The New England Journal of Medicine reported that new therapies are in progress that can either shutoff or intercept these specific receptors or the inflammatory mediators and can thus treat the condition. Currently, clinical trials are ongoing to ascertain the therapeutic efficacy of PRASUGREL: an antiplatelet drug, to occlude the cysteinyl leukotriene synthesis, as well as that of IFETROBAN: a T-prostanoid receptor antagonist (the drug will block the receptor and thus PGD2 will not be able to act on the receptor and induce bronchoconstriction or narrowing of the wind pipe) in the treatment of patients with AERD. Future therapeutic targets could include:

  • Antagonists – blockers of CRTH2 – specific cells on which PGD2 acts and induces bronchoconstriction,
  • Blockers of interleukin-33 and TSLP – specific substances that act in combination with mast cells,
  • Monoclonal antibodies against interleukin-5 or interleukin-5 receptor that deplete tissue eosinophils,
  • Analogues of protective prostaglandin, the PGE2

Clinical Indications For Aspirin

Conventional indications for prescribing aspirin include ailments such as fever, headache, dental pain, muscular aches and backache as well as prescribed in specific conditions such as rheumatic diseases – osteoarthritis or chronic poly arthritis and for irregular menses. For pain related illness, Paracetamol is the safest alternative of aspirin.

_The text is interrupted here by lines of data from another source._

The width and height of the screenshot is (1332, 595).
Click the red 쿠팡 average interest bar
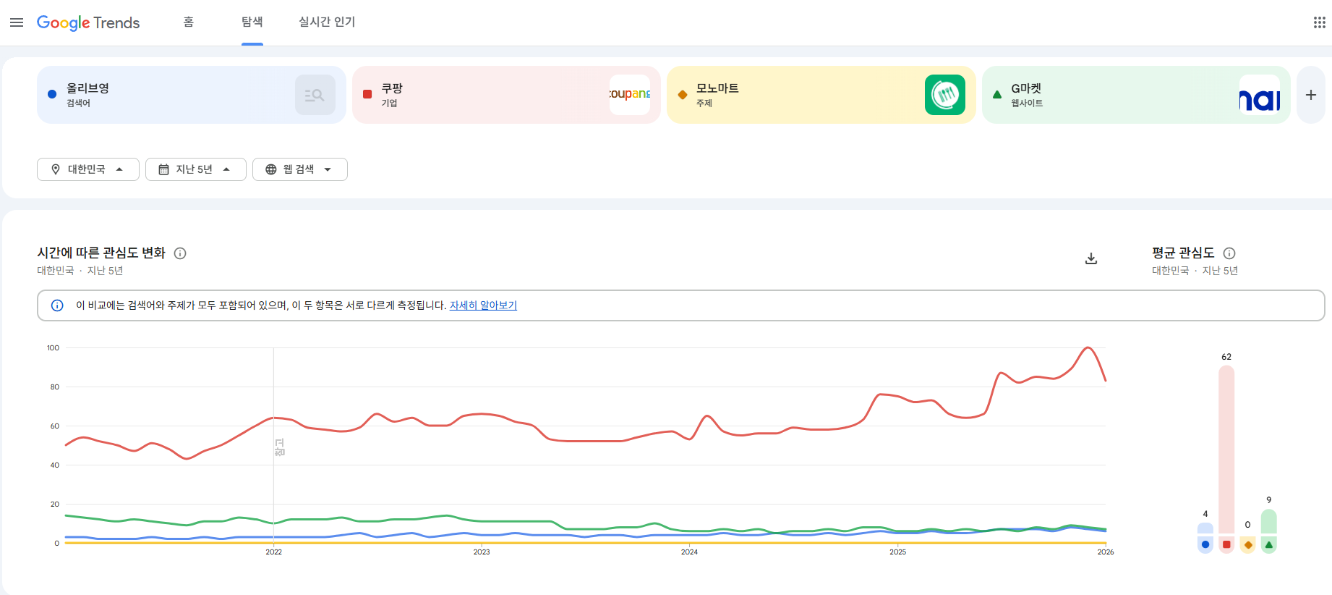coord(1226,449)
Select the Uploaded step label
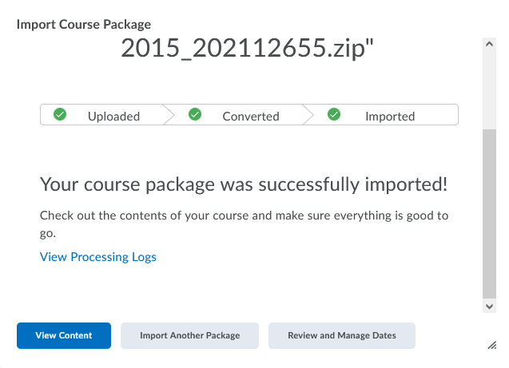Screen dimensions: 509x368 pyautogui.click(x=113, y=117)
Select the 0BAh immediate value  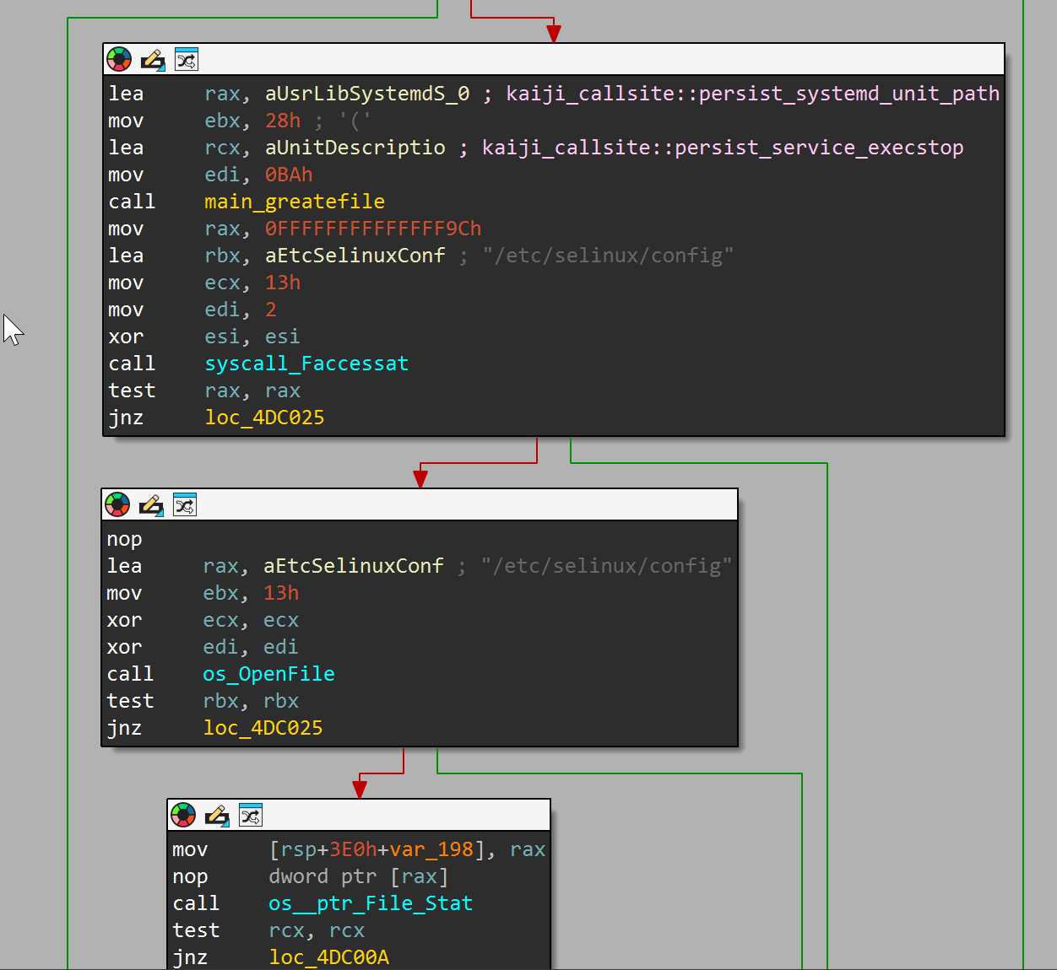(x=289, y=175)
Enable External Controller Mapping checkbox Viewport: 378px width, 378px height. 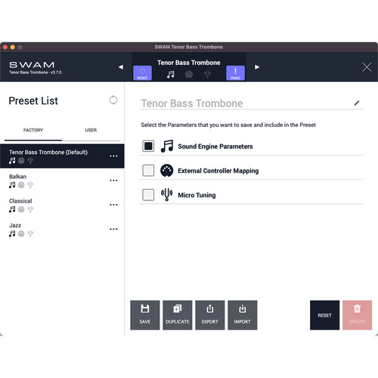tap(148, 170)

Moreover, the American Diabetes Association and the American Heart Association (AHA) jointly recommend aspirin therapy (75 to 162 mg/d) for primary prevention of heart disease for persons with diabetes, with age greater than 40 years or who have additional risk factors for heart diseases and no contraindications to aspirin therapy.

The anti-inflammatory and pain relieving properties of aspirin owe their activity to inhibition of prostaglandin biosynthesis by occluding the COX enzyme – COX enzyme is responsible for production or synthesis of prostaglandins.

In cardiovascular diseases (myocardial infarction and ischemic strokes), aspirin is given as a blood thinner because it dissolves the thrombus-blood clots by its antiplatelet action. Platelets aggregate to form clots and thicken the blood which can cause a heart attack. Aspirin inhibits platelet aggregation, thereby, preventing thickening and clotting of blood. Moreover, in cardiovascular diseases, a specific protein, the C-reactive protein levels are elevated. It is an indicator of cardiovascular disease. By diminishing the serum levels of CRP, aspirin reduces the risk of heart disease.

The major side effect of aspirin is gastrointestinal bleeding and the drug should not be taken by ulcer patients. Moreover, heart patients should only take medicine after being prescribed by a licensed health practitioner.